Saw this picture in my feed this morning. Taken in 1978. 

P3PPY
P3PPY SuperDork
4/1/24 9:38 a.m.
volvoclearinghouse said:

Saw this picture in my feed this morning. Taken in 1978. 

WHOA that's huge. Man. This view makes that video so much more stunning 

Toyman!
Toyman! MegaDork
4/1/24 9:47 a.m.
codrus (Forum Supporter) said:
alfadriver said:

Well, the rudder is only really effective when the propeller is spinning or the ship is moving fast enough through the water to have any effect. So manual overrides are only so effective. More people doesn't make them more effective. 
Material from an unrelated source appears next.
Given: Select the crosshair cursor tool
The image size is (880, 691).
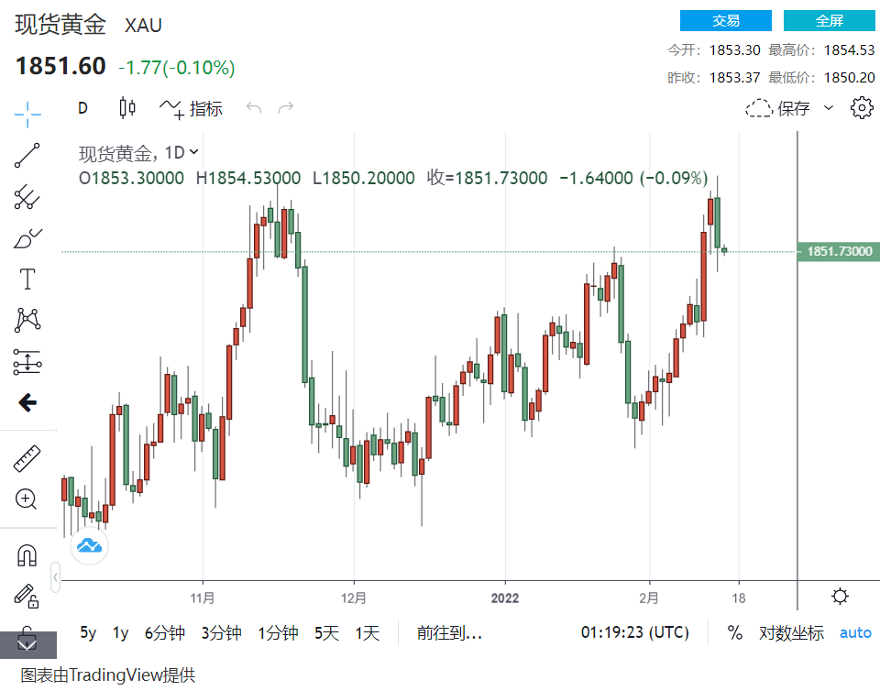Looking at the screenshot, I should pyautogui.click(x=28, y=115).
My comment about rudders was intended more as a general example, we don't know enough details about this case yet to know if the rudder could have averted the disaster or not.  I have read articles from people in the industry suggesting that the 8 knot speed of the ship was fast enough that it could have, but we'll have to wait for the reports to come out to know for sure.

 

If it's anything like my single inboard boat, at low speeds the effectiveness of the rudder goes to zero as soon as you shift into reverse. At that point, prop-walk takes over and the stern goes wherever the prop pushes it. While you can use propwalk to maneuver a vessel, it's not consistent and dependent on the direction and strength of the tide and wind.